Written problem >> Change every "Clone Stamp" in the lines below to "Healing Brush", and leave all other text untouched.

━━━ Given entries ━━━

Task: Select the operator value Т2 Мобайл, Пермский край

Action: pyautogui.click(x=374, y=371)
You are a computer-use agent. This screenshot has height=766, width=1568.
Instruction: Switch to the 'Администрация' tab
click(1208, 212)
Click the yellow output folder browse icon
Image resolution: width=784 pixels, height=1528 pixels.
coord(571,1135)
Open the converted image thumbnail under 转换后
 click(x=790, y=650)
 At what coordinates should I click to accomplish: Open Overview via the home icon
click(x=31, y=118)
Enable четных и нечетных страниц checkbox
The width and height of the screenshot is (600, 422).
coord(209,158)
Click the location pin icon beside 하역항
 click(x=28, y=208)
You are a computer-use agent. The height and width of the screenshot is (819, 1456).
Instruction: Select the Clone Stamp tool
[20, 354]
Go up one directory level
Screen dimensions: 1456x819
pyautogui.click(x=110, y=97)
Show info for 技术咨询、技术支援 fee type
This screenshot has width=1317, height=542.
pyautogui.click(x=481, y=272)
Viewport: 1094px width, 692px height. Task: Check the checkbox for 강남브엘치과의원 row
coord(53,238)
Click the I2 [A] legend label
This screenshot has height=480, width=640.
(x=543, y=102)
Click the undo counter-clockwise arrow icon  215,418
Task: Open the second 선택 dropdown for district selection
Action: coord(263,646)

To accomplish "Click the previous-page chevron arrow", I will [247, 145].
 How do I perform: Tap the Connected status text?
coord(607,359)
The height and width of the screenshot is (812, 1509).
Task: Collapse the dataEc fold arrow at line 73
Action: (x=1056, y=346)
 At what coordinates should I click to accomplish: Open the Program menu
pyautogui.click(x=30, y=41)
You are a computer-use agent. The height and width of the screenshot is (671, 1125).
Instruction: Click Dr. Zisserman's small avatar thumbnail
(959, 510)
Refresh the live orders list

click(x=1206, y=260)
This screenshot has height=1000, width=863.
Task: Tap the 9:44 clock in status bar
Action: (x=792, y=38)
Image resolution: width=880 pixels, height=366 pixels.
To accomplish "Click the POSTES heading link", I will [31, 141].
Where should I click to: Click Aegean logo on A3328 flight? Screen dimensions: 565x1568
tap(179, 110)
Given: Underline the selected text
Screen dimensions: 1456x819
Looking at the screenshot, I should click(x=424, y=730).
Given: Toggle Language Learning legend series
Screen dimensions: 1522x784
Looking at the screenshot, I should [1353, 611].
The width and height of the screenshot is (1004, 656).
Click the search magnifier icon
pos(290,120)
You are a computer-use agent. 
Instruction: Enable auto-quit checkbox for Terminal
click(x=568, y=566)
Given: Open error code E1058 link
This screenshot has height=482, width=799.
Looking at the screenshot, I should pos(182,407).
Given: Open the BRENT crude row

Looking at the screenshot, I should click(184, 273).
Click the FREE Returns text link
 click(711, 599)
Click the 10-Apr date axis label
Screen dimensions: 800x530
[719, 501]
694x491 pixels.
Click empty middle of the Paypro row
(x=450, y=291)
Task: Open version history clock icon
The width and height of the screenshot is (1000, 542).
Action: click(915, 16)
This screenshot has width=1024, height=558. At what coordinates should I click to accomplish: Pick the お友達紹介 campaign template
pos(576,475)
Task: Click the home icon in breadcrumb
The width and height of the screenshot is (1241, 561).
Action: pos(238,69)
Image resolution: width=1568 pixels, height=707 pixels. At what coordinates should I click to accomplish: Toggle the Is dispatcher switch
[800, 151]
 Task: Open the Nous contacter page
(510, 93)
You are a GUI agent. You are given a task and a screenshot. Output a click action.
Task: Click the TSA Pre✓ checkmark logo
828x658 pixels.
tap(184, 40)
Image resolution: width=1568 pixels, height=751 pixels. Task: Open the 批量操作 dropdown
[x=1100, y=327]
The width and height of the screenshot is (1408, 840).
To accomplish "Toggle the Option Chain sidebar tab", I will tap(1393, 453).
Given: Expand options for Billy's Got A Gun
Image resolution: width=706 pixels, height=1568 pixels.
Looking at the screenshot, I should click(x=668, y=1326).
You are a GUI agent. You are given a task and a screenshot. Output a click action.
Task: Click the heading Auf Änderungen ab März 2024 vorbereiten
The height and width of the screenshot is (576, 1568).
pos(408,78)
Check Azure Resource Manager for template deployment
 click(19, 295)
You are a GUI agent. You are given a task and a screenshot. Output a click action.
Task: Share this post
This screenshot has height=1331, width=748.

━━━

Final result >>
Task: Select the operator value Т2 Мобайл, Пермский край

Action: pyautogui.click(x=374, y=371)
You are a computer-use agent. This screenshot has height=766, width=1568.
Instruction: Switch to the 'Администрация' tab
click(1208, 212)
Click the yellow output folder browse icon
Image resolution: width=784 pixels, height=1528 pixels.
coord(571,1135)
Open the converted image thumbnail under 转换后
 click(x=790, y=650)
 At what coordinates should I click to accomplish: Open Overview via the home icon
click(x=31, y=118)
Enable четных и нечетных страниц checkbox
The width and height of the screenshot is (600, 422).
coord(209,158)
Click the location pin icon beside 하역항
 click(x=28, y=208)
You are a computer-use agent. The height and width of the screenshot is (819, 1456).
Instruction: Select the Healing Brush tool
[20, 354]
Go up one directory level
Screen dimensions: 1456x819
pyautogui.click(x=110, y=97)
Show info for 技术咨询、技术支援 fee type
This screenshot has width=1317, height=542.
pyautogui.click(x=481, y=272)
Viewport: 1094px width, 692px height. Task: Check the checkbox for 강남브엘치과의원 row
coord(53,238)
Click the I2 [A] legend label
This screenshot has height=480, width=640.
(x=543, y=102)
Click the undo counter-clockwise arrow icon  215,418
Task: Open the second 선택 dropdown for district selection
Action: coord(263,646)

To accomplish "Click the previous-page chevron arrow", I will [247, 145].
 How do I perform: Tap the Connected status text?
coord(607,359)
The height and width of the screenshot is (812, 1509).
Task: Collapse the dataEc fold arrow at line 73
Action: (x=1056, y=346)
 At what coordinates should I click to accomplish: Open the Program menu
pyautogui.click(x=30, y=41)
You are a computer-use agent. The height and width of the screenshot is (671, 1125).
Instruction: Click Dr. Zisserman's small avatar thumbnail
(959, 510)
Refresh the live orders list

click(x=1206, y=260)
This screenshot has height=1000, width=863.
Task: Tap the 9:44 clock in status bar
Action: (x=792, y=38)
Image resolution: width=880 pixels, height=366 pixels.
To accomplish "Click the POSTES heading link", I will [31, 141].
Where should I click to: Click Aegean logo on A3328 flight? Screen dimensions: 565x1568
tap(179, 110)
Given: Underline the selected text
Screen dimensions: 1456x819
Looking at the screenshot, I should click(x=424, y=730).
Given: Toggle Language Learning legend series
Screen dimensions: 1522x784
Looking at the screenshot, I should [1353, 611].
The width and height of the screenshot is (1004, 656).
Click the search magnifier icon
pos(290,120)
You are a computer-use agent. 
Instruction: Enable auto-quit checkbox for Terminal
click(x=568, y=566)
Given: Open error code E1058 link
This screenshot has height=482, width=799.
Looking at the screenshot, I should pos(182,407).
Given: Open the BRENT crude row

Looking at the screenshot, I should click(184, 273).
Click the FREE Returns text link
 click(711, 599)
Click the 10-Apr date axis label
Screen dimensions: 800x530
[719, 501]
694x491 pixels.
Click empty middle of the Paypro row
(x=450, y=291)
Task: Open version history clock icon
The width and height of the screenshot is (1000, 542).
Action: click(915, 16)
This screenshot has width=1024, height=558. At what coordinates should I click to accomplish: Pick the お友達紹介 campaign template
pos(576,475)
Task: Click the home icon in breadcrumb
The width and height of the screenshot is (1241, 561).
Action: pos(238,69)
Image resolution: width=1568 pixels, height=707 pixels. At what coordinates should I click to accomplish: Toggle the Is dispatcher switch
[800, 151]
 Task: Open the Nous contacter page
(510, 93)
You are a GUI agent. You are given a task and a screenshot. Output a click action.
Task: Click the TSA Pre✓ checkmark logo
828x658 pixels.
tap(184, 40)
Image resolution: width=1568 pixels, height=751 pixels. Task: Open the 批量操作 dropdown
[x=1100, y=327]
The width and height of the screenshot is (1408, 840).
To accomplish "Toggle the Option Chain sidebar tab", I will tap(1393, 453).
Given: Expand options for Billy's Got A Gun
Image resolution: width=706 pixels, height=1568 pixels.
Looking at the screenshot, I should click(x=668, y=1326).
You are a GUI agent. You are given a task and a screenshot. Output a click action.
Task: Click the heading Auf Änderungen ab März 2024 vorbereiten
The height and width of the screenshot is (576, 1568).
pos(408,78)
Check Azure Resource Manager for template deployment
 click(19, 295)
You are a GUI agent. You are given a task and a screenshot. Output a click action.
Task: Share this post
This screenshot has height=1331, width=748.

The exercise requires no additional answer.